(Saved entries)

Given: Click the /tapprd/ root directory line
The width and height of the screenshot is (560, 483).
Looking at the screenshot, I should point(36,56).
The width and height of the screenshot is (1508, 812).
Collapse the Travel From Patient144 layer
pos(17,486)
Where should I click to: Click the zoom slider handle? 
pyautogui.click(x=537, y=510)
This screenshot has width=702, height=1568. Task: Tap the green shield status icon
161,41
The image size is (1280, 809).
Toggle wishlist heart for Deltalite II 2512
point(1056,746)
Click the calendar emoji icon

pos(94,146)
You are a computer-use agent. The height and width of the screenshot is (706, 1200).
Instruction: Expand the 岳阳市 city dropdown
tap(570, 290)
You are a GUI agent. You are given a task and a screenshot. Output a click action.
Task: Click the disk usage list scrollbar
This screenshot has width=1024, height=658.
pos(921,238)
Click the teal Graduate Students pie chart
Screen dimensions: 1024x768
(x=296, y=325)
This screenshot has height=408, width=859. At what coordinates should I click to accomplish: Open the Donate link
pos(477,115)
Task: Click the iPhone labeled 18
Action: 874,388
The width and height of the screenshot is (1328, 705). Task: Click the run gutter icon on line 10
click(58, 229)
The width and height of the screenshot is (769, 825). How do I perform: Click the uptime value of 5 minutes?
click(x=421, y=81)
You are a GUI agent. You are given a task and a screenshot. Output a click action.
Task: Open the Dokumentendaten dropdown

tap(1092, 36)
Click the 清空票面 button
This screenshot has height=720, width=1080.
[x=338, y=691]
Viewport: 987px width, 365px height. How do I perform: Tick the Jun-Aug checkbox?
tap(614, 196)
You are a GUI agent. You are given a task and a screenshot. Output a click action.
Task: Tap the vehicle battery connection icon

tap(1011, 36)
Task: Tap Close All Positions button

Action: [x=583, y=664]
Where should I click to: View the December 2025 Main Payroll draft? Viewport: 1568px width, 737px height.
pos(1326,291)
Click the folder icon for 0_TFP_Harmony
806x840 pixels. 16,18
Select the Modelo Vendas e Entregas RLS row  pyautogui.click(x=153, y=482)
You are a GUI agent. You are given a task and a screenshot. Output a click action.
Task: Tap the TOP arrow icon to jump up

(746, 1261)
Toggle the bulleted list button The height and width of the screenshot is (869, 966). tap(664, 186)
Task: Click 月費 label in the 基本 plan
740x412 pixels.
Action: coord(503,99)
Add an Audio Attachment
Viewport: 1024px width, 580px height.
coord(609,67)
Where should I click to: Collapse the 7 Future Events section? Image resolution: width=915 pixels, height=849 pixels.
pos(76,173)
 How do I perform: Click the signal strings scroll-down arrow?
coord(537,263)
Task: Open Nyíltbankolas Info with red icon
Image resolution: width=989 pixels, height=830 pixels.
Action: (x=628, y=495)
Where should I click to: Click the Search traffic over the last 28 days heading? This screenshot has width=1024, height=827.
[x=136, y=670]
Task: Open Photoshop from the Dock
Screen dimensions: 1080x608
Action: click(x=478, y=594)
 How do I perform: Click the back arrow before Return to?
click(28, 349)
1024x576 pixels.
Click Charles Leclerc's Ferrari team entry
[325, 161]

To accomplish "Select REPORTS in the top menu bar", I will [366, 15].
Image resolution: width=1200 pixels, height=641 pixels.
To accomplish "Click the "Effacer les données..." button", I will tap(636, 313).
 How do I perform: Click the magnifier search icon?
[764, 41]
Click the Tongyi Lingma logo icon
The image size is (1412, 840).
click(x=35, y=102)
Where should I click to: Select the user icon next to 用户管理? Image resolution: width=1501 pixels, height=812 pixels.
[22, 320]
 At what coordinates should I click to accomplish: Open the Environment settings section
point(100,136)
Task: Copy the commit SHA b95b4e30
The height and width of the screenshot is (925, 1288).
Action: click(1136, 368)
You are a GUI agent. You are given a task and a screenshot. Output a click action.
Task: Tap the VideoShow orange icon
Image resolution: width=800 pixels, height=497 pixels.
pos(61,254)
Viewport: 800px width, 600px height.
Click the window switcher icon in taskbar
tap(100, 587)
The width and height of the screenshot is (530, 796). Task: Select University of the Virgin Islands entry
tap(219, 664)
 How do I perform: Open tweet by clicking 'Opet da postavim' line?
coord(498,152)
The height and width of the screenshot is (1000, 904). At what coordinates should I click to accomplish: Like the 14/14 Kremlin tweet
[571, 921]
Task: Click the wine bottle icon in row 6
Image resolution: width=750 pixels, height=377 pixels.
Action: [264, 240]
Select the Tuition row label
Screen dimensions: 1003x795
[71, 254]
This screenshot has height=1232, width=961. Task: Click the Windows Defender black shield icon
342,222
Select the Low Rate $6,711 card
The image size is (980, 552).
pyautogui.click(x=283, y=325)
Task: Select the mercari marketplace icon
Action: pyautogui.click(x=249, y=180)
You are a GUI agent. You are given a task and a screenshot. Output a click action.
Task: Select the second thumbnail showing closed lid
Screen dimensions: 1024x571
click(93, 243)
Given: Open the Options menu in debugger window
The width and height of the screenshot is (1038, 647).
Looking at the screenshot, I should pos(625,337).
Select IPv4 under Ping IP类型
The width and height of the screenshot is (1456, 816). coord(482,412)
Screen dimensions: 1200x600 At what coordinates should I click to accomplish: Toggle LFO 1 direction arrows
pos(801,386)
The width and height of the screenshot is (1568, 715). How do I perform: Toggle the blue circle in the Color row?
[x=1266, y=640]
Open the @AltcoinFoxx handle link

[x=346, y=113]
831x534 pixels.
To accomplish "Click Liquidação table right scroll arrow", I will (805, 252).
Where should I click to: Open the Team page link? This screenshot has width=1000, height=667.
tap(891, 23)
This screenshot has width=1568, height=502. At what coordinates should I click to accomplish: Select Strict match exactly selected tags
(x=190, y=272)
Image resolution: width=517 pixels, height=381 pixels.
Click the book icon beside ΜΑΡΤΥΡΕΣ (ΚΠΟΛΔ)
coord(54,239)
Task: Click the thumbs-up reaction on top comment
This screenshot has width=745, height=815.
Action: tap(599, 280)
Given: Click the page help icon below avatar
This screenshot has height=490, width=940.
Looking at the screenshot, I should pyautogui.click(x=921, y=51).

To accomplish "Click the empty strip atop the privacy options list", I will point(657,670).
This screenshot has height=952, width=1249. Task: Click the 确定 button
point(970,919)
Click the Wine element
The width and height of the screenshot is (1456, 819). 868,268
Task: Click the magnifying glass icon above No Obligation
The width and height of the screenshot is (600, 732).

Work item — All of the entries above should be written out again exactly.

Task output —
Given: Click the /tapprd/ root directory line
The width and height of the screenshot is (560, 483).
Looking at the screenshot, I should point(36,56).
The width and height of the screenshot is (1508, 812).
Collapse the Travel From Patient144 layer
pos(17,486)
Where should I click to: Click the zoom slider handle? 
pyautogui.click(x=537, y=510)
This screenshot has width=702, height=1568. Task: Tap the green shield status icon
161,41
The image size is (1280, 809).
Toggle wishlist heart for Deltalite II 2512
point(1056,746)
Click the calendar emoji icon

pos(94,146)
You are a computer-use agent. The height and width of the screenshot is (706, 1200).
Instruction: Expand the 岳阳市 city dropdown
tap(570, 290)
You are a GUI agent. You are given a task and a screenshot. Output a click action.
Task: Click the disk usage list scrollbar
This screenshot has width=1024, height=658.
pos(921,238)
Click the teal Graduate Students pie chart
Screen dimensions: 1024x768
(x=296, y=325)
This screenshot has height=408, width=859. At what coordinates should I click to accomplish: Open the Donate link
pos(477,115)
Task: Click the iPhone labeled 18
Action: 874,388
The width and height of the screenshot is (1328, 705). Task: Click the run gutter icon on line 10
click(58, 229)
The width and height of the screenshot is (769, 825). How do I perform: Click the uptime value of 5 minutes?
click(x=421, y=81)
You are a GUI agent. You are given a task and a screenshot. Output a click action.
Task: Open the Dokumentendaten dropdown

tap(1092, 36)
Click the 清空票面 button
This screenshot has height=720, width=1080.
[x=338, y=691]
Viewport: 987px width, 365px height. How do I perform: Tick the Jun-Aug checkbox?
tap(614, 196)
You are a GUI agent. You are given a task and a screenshot. Output a click action.
Task: Tap the vehicle battery connection icon

tap(1011, 36)
Task: Tap Close All Positions button

Action: [x=583, y=664]
Where should I click to: View the December 2025 Main Payroll draft? Viewport: 1568px width, 737px height.
pos(1326,291)
Click the folder icon for 0_TFP_Harmony
806x840 pixels. 16,18
Select the Modelo Vendas e Entregas RLS row  pyautogui.click(x=153, y=482)
You are a GUI agent. You are given a task and a screenshot. Output a click action.
Task: Tap the TOP arrow icon to jump up

(746, 1261)
Toggle the bulleted list button The height and width of the screenshot is (869, 966). tap(664, 186)
Task: Click 月費 label in the 基本 plan
740x412 pixels.
Action: coord(503,99)
Add an Audio Attachment
Viewport: 1024px width, 580px height.
coord(609,67)
Where should I click to: Collapse the 7 Future Events section? Image resolution: width=915 pixels, height=849 pixels.
pos(76,173)
 How do I perform: Click the signal strings scroll-down arrow?
coord(537,263)
Task: Open Nyíltbankolas Info with red icon
Image resolution: width=989 pixels, height=830 pixels.
Action: (x=628, y=495)
Where should I click to: Click the Search traffic over the last 28 days heading? This screenshot has width=1024, height=827.
[x=136, y=670]
Task: Open Photoshop from the Dock
Screen dimensions: 1080x608
Action: click(x=478, y=594)
 How do I perform: Click the back arrow before Return to?
click(28, 349)
1024x576 pixels.
Click Charles Leclerc's Ferrari team entry
[325, 161]

To accomplish "Select REPORTS in the top menu bar", I will [366, 15].
Image resolution: width=1200 pixels, height=641 pixels.
To accomplish "Click the "Effacer les données..." button", I will tap(636, 313).
 How do I perform: Click the magnifier search icon?
[764, 41]
Click the Tongyi Lingma logo icon
The image size is (1412, 840).
click(x=35, y=102)
Where should I click to: Select the user icon next to 用户管理? Image resolution: width=1501 pixels, height=812 pixels.
[22, 320]
 At what coordinates should I click to accomplish: Open the Environment settings section
point(100,136)
Task: Copy the commit SHA b95b4e30
The height and width of the screenshot is (925, 1288).
Action: click(1136, 368)
You are a GUI agent. You are given a task and a screenshot. Output a click action.
Task: Tap the VideoShow orange icon
Image resolution: width=800 pixels, height=497 pixels.
pos(61,254)
Viewport: 800px width, 600px height.
Click the window switcher icon in taskbar
tap(100, 587)
The width and height of the screenshot is (530, 796). Task: Select University of the Virgin Islands entry
tap(219, 664)
 How do I perform: Open tweet by clicking 'Opet da postavim' line?
coord(498,152)
The height and width of the screenshot is (1000, 904). At what coordinates should I click to accomplish: Like the 14/14 Kremlin tweet
[571, 921]
Task: Click the wine bottle icon in row 6
Image resolution: width=750 pixels, height=377 pixels.
Action: [264, 240]
Select the Tuition row label
Screen dimensions: 1003x795
[71, 254]
This screenshot has height=1232, width=961. Task: Click the Windows Defender black shield icon
342,222
Select the Low Rate $6,711 card
The image size is (980, 552).
pyautogui.click(x=283, y=325)
Task: Select the mercari marketplace icon
Action: pyautogui.click(x=249, y=180)
You are a GUI agent. You are given a task and a screenshot. Output a click action.
Task: Select the second thumbnail showing closed lid
Screen dimensions: 1024x571
click(93, 243)
Given: Open the Options menu in debugger window
The width and height of the screenshot is (1038, 647).
Looking at the screenshot, I should pos(625,337).
Select IPv4 under Ping IP类型
The width and height of the screenshot is (1456, 816). coord(482,412)
Screen dimensions: 1200x600 At what coordinates should I click to accomplish: Toggle LFO 1 direction arrows
pos(801,386)
The width and height of the screenshot is (1568, 715). How do I perform: Toggle the blue circle in the Color row?
[x=1266, y=640]
Open the @AltcoinFoxx handle link

[x=346, y=113]
831x534 pixels.
To accomplish "Click Liquidação table right scroll arrow", I will (805, 252).
Where should I click to: Open the Team page link? This screenshot has width=1000, height=667.
tap(891, 23)
This screenshot has width=1568, height=502. At what coordinates should I click to accomplish: Select Strict match exactly selected tags
(x=190, y=272)
Image resolution: width=517 pixels, height=381 pixels.
Click the book icon beside ΜΑΡΤΥΡΕΣ (ΚΠΟΛΔ)
coord(54,239)
Task: Click the thumbs-up reaction on top comment
This screenshot has width=745, height=815.
Action: tap(599, 280)
Given: Click the page help icon below avatar
This screenshot has height=490, width=940.
Looking at the screenshot, I should pyautogui.click(x=921, y=51).

To accomplish "Click the empty strip atop the privacy options list", I will point(657,670).
This screenshot has height=952, width=1249. Task: Click the 确定 button
point(970,919)
Click the Wine element
The width and height of the screenshot is (1456, 819). 868,268
Task: Click the magnifying glass icon above No Obligation
The width and height of the screenshot is (600, 732).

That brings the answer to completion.